If the defendant fails to appear at the hearing, the court may grant a default judgment against the defendant. We recommend making sure you attend the hearing regardless of whether you are the plaintiff or the defendant (regardless of whether you think the case is good or bad).
Hearing Date for my Small Claims Case
The court selects the hearing date after the defendant responds to the claim in Lanier County. The date for the hearing is usually fifteen to thirty days after the defendant files an answer.
Can the Defendant sue the Plaintiff?
The defendant is able to issue a claim against the plaintiff. This is called a counterclaim. The defendant can file this against the plaintiff’s original claim if it is related to the initial claim and the amount asked for by the defendant is les than $15,000. A defendant’s counterclaim is generally heard at the same time and date as the plaintiff’s original claim.
Preparing for the Hearing
Prior to the hearing you should:
- Make sure you have copies of all the documents you need for your case. Prepare copies to provide to the opposing party and the court.
- Communicate with any witnesses you intend to call to prove your case. Confirm they are available on the day of the hearing.
- If a witness is not cooperative or is not willing to appear, prepare a subpoena.
- If you need additional documents for your case, you can issue a subpoena for those documents to obtain documents from other parties.
- A subpoena is a documnt which can be completed by you and issued by the court which commands a person to appear in court and may require them to bring certain documents to court as well.
A subpoena can be obtained from the clerk’s office of the Magistrate Court for Lanier County.
Lanier County Court Location
The magistrate court for Lanier County is located at:
The court can be reached by telephone at: 229-482-3668 and fax at 229-482-3680. The magistrate judge is Chief Magistrate Judy B. Mullis.
How can I file a claim?
A plaintiff (person who starts the claim or lawsuit) must file a sworn statement with the clerk of the appropriate magistrate court.
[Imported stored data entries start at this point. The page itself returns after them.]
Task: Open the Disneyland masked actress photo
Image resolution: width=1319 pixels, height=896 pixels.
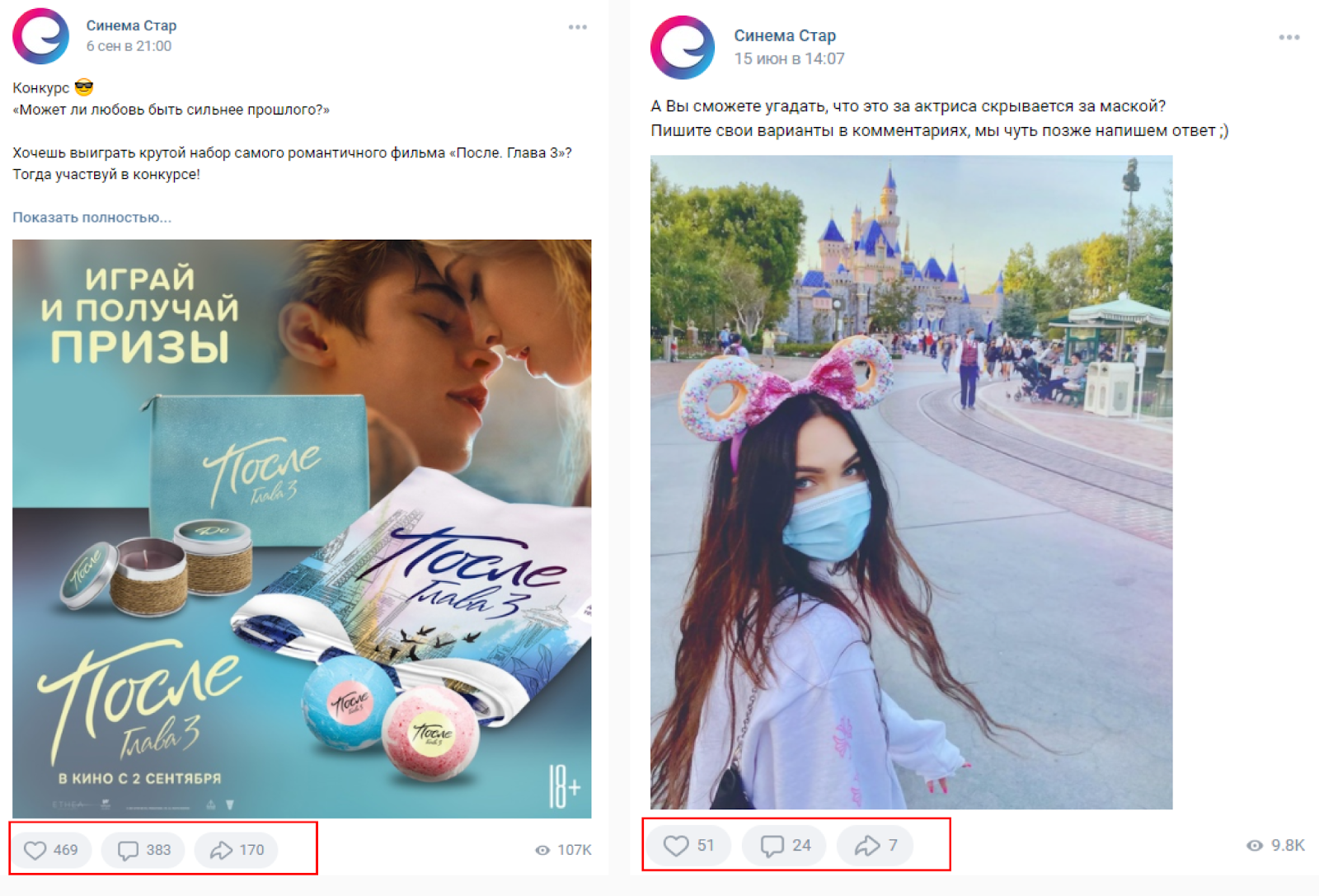Action: click(911, 482)
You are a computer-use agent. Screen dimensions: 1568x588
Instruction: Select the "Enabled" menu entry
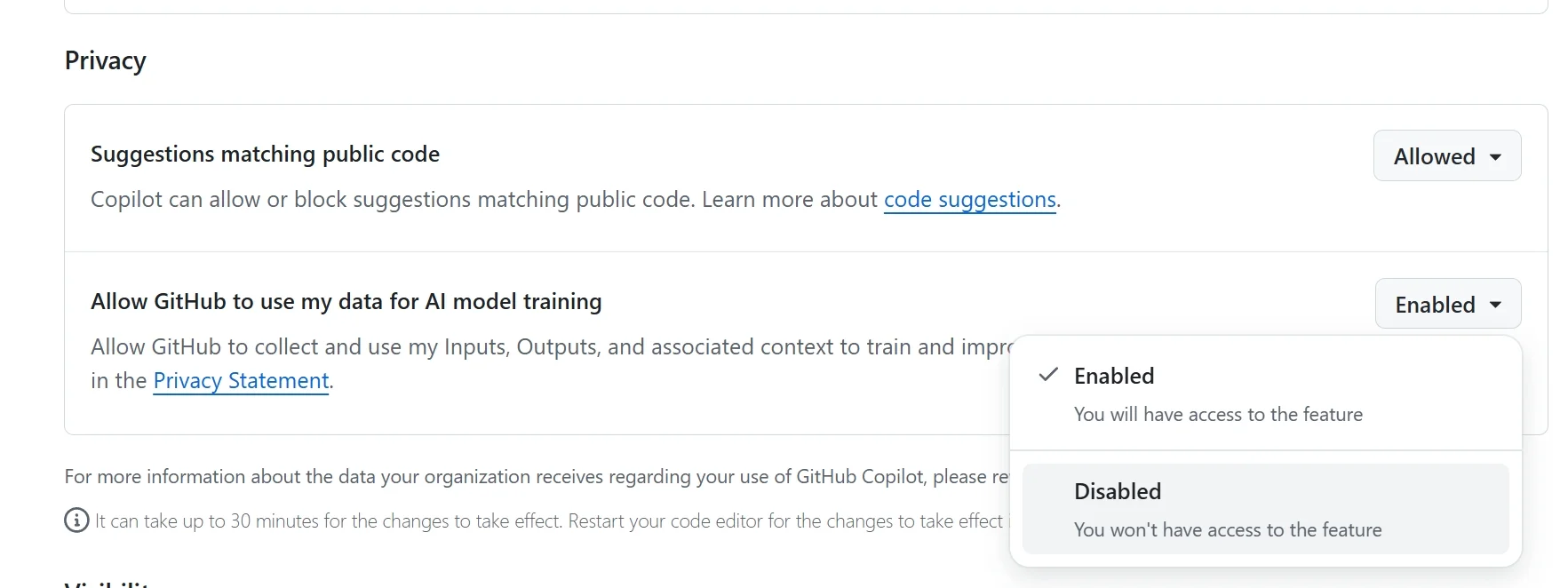tap(1114, 375)
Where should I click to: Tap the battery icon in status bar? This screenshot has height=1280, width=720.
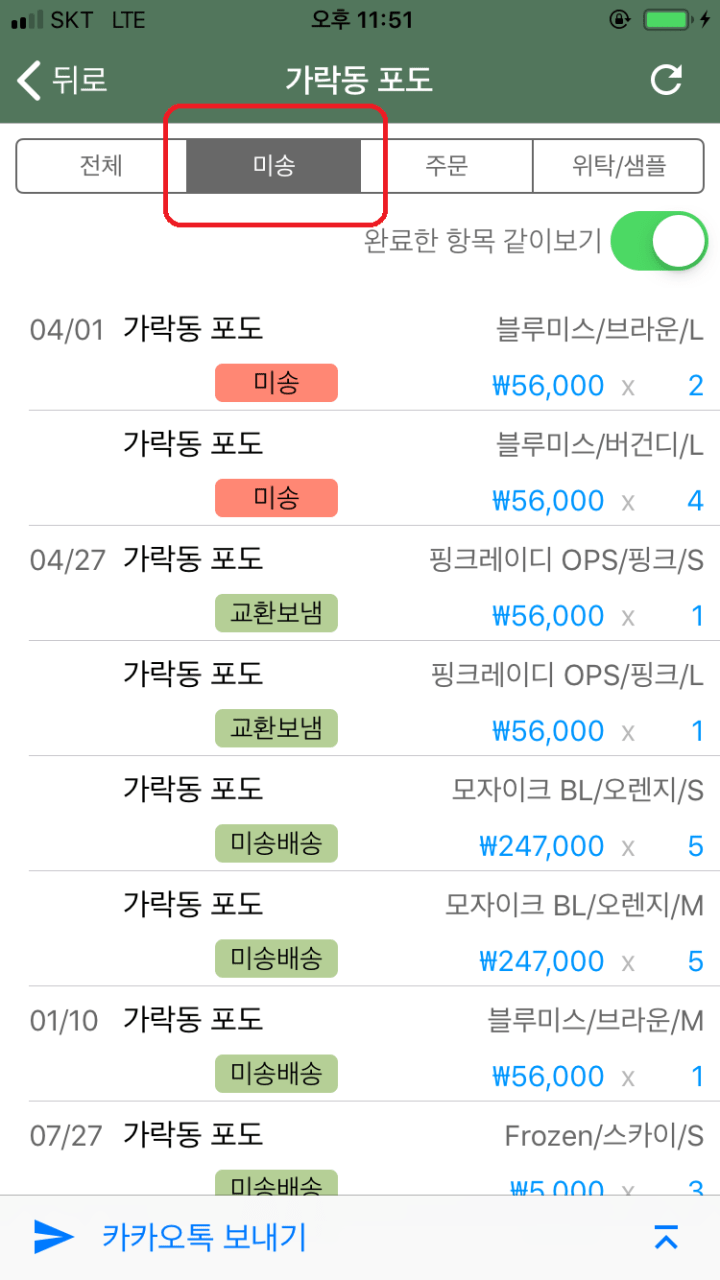665,20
The sworn statement simply spells out the claims made against the defenant and includes the facts on which the claim is based. At a minimum, the sworn statement should include the following facts:
- The name, address, and telephone number of the plaintiff (and attorney if there is one)(Make sure this is correct as this is how the court will contact you if there are any issues)
- Name and street address of the defendant (this is what the court uses to serve the defendant)
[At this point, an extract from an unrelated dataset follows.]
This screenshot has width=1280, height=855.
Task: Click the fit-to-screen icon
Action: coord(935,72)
- Include the amount of money you are asking for as the plaintiff
- Explain why the defendant is being sued (and why the defendant owes the money)
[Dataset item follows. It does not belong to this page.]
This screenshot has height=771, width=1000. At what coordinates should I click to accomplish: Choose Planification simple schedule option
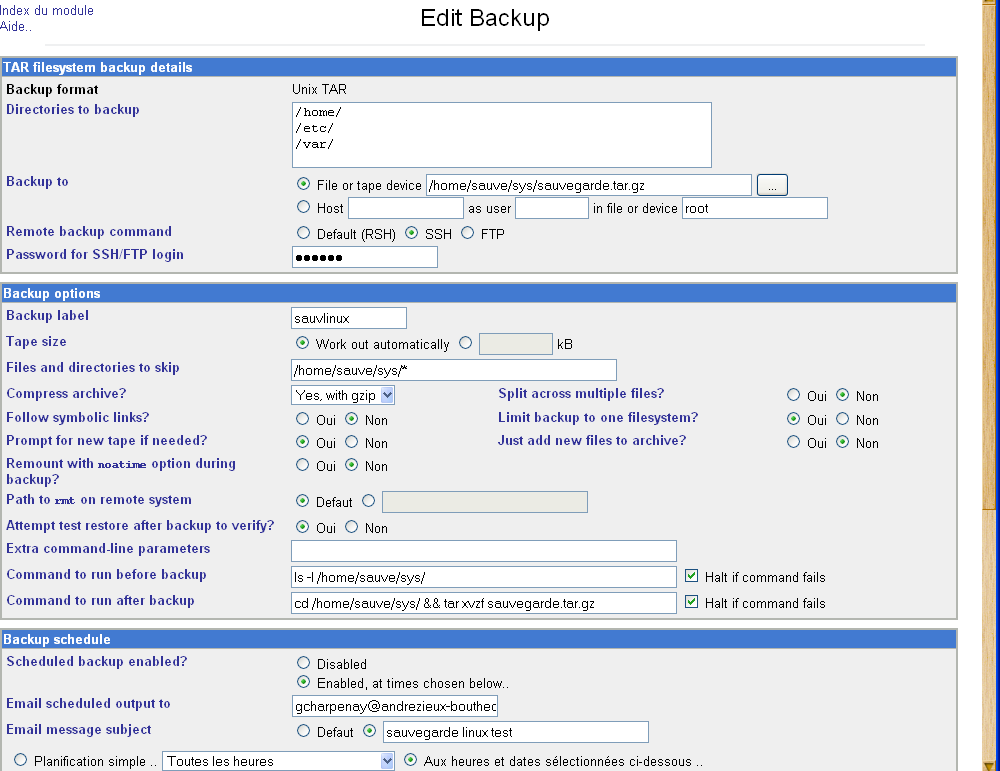pos(21,761)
- Copies of all relevant documents regarding the claim (for example, any contracts, receipts, etc.)
If the defendant fails to appear at the hearing or respond to the claim, the judge can issue a default judgment against the defendant. If it is granted, the plaintiff is entitled to the amount of damages asked for in the suit, plus court costs. If the plaintiff asks for damages that are not measured in money (like specific property), the court will likely conduct an additional hearing to place a dollar amount on the value of the property (or item being asked for). The defendant has only thirty days to respond to the claim. If the defendant fails to respond, the defendant is in default.